(Task to complete):
Retype the records below exactly. Leave nothing out.

[[ Data to process open ]]

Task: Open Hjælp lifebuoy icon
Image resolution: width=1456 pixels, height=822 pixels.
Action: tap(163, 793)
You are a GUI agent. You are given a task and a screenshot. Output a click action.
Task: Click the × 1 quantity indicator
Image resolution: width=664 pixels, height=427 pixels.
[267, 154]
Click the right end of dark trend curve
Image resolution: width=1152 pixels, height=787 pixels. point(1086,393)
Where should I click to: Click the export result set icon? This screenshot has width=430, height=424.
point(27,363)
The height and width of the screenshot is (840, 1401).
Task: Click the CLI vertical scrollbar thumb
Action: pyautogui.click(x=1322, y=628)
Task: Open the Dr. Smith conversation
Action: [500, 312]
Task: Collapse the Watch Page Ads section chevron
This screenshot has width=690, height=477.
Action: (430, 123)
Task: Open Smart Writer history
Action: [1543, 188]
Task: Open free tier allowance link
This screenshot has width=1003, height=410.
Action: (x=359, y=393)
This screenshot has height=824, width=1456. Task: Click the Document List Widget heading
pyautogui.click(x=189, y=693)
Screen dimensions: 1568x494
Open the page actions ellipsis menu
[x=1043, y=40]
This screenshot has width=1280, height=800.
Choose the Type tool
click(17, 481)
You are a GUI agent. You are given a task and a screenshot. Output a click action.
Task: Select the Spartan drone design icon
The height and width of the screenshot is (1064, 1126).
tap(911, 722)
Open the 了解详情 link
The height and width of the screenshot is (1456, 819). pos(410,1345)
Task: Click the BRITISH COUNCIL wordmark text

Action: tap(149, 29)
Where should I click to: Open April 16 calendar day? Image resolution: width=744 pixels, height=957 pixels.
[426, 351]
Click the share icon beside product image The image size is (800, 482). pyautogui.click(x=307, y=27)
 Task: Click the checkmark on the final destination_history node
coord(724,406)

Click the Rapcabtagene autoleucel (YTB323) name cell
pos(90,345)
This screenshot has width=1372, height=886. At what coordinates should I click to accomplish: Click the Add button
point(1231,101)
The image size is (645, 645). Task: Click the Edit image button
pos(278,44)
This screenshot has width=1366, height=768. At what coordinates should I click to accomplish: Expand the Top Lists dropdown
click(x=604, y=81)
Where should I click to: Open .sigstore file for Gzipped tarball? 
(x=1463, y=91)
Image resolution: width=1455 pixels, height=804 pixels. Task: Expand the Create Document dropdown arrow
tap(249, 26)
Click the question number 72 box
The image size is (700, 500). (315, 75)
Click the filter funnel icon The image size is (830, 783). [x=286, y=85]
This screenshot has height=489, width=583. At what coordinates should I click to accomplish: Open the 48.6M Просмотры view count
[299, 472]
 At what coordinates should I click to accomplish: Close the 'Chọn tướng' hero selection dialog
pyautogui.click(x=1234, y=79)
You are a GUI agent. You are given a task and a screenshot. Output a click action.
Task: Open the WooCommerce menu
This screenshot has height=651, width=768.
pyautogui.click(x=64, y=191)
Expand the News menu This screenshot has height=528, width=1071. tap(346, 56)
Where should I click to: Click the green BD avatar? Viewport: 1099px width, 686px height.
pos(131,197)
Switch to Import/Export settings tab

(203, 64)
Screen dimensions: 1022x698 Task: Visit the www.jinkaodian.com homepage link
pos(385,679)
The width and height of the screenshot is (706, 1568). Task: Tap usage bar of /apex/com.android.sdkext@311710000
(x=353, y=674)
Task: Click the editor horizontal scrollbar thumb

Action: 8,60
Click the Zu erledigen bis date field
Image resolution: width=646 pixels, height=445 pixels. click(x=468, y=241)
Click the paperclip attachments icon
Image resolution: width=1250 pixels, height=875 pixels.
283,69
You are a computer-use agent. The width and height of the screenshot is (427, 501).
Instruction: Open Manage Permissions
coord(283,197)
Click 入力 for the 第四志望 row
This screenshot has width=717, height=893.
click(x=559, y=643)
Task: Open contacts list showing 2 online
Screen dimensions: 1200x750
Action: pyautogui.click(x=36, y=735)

[[ Data to process closed ]]

(Task solution):
Task: Open Hjælp lifebuoy icon
Image resolution: width=1456 pixels, height=822 pixels.
Action: tap(163, 793)
You are a GUI agent. You are given a task and a screenshot. Output a click action.
Task: Click the × 1 quantity indicator
Image resolution: width=664 pixels, height=427 pixels.
[267, 154]
Click the right end of dark trend curve
Image resolution: width=1152 pixels, height=787 pixels. point(1086,393)
Where should I click to: Click the export result set icon? This screenshot has width=430, height=424.
point(27,363)
The height and width of the screenshot is (840, 1401).
Task: Click the CLI vertical scrollbar thumb
Action: pyautogui.click(x=1322, y=628)
Task: Open the Dr. Smith conversation
Action: [500, 312]
Task: Collapse the Watch Page Ads section chevron
This screenshot has width=690, height=477.
Action: (430, 123)
Task: Open Smart Writer history
Action: [1543, 188]
Task: Open free tier allowance link
This screenshot has width=1003, height=410.
Action: (x=359, y=393)
This screenshot has height=824, width=1456. Task: Click the Document List Widget heading
pyautogui.click(x=189, y=693)
Screen dimensions: 1568x494
Open the page actions ellipsis menu
[x=1043, y=40]
This screenshot has width=1280, height=800.
Choose the Type tool
click(17, 481)
You are a GUI agent. You are given a task and a screenshot. Output a click action.
Task: Select the Spartan drone design icon
The height and width of the screenshot is (1064, 1126).
tap(911, 722)
Open the 了解详情 link
The height and width of the screenshot is (1456, 819). pos(410,1345)
Task: Click the BRITISH COUNCIL wordmark text

Action: tap(149, 29)
Where should I click to: Open April 16 calendar day? Image resolution: width=744 pixels, height=957 pixels.
[426, 351]
Click the share icon beside product image The image size is (800, 482). pyautogui.click(x=307, y=27)
 Task: Click the checkmark on the final destination_history node
coord(724,406)

Click the Rapcabtagene autoleucel (YTB323) name cell
pos(90,345)
This screenshot has width=1372, height=886. At what coordinates should I click to accomplish: Click the Add button
point(1231,101)
The image size is (645, 645). Task: Click the Edit image button
pos(278,44)
This screenshot has width=1366, height=768. At what coordinates should I click to accomplish: Expand the Top Lists dropdown
click(x=604, y=81)
Where should I click to: Open .sigstore file for Gzipped tarball? 
(x=1463, y=91)
Image resolution: width=1455 pixels, height=804 pixels. Task: Expand the Create Document dropdown arrow
tap(249, 26)
Click the question number 72 box
The image size is (700, 500). (315, 75)
Click the filter funnel icon The image size is (830, 783). [x=286, y=85]
This screenshot has height=489, width=583. At what coordinates should I click to accomplish: Open the 48.6M Просмотры view count
[299, 472]
 At what coordinates should I click to accomplish: Close the 'Chọn tướng' hero selection dialog
pyautogui.click(x=1234, y=79)
You are a GUI agent. You are given a task and a screenshot. Output a click action.
Task: Open the WooCommerce menu
This screenshot has height=651, width=768.
pyautogui.click(x=64, y=191)
Expand the News menu This screenshot has height=528, width=1071. tap(346, 56)
Where should I click to: Click the green BD avatar? Viewport: 1099px width, 686px height.
pos(131,197)
Switch to Import/Export settings tab

(203, 64)
Screen dimensions: 1022x698 Task: Visit the www.jinkaodian.com homepage link
pos(385,679)
The width and height of the screenshot is (706, 1568). Task: Tap usage bar of /apex/com.android.sdkext@311710000
(x=353, y=674)
Task: Click the editor horizontal scrollbar thumb

Action: 8,60
Click the Zu erledigen bis date field
Image resolution: width=646 pixels, height=445 pixels. click(x=468, y=241)
Click the paperclip attachments icon
Image resolution: width=1250 pixels, height=875 pixels.
283,69
You are a computer-use agent. The width and height of the screenshot is (427, 501).
Instruction: Open Manage Permissions
coord(283,197)
Click 入力 for the 第四志望 row
This screenshot has width=717, height=893.
click(x=559, y=643)
Task: Open contacts list showing 2 online
Screen dimensions: 1200x750
Action: pyautogui.click(x=36, y=735)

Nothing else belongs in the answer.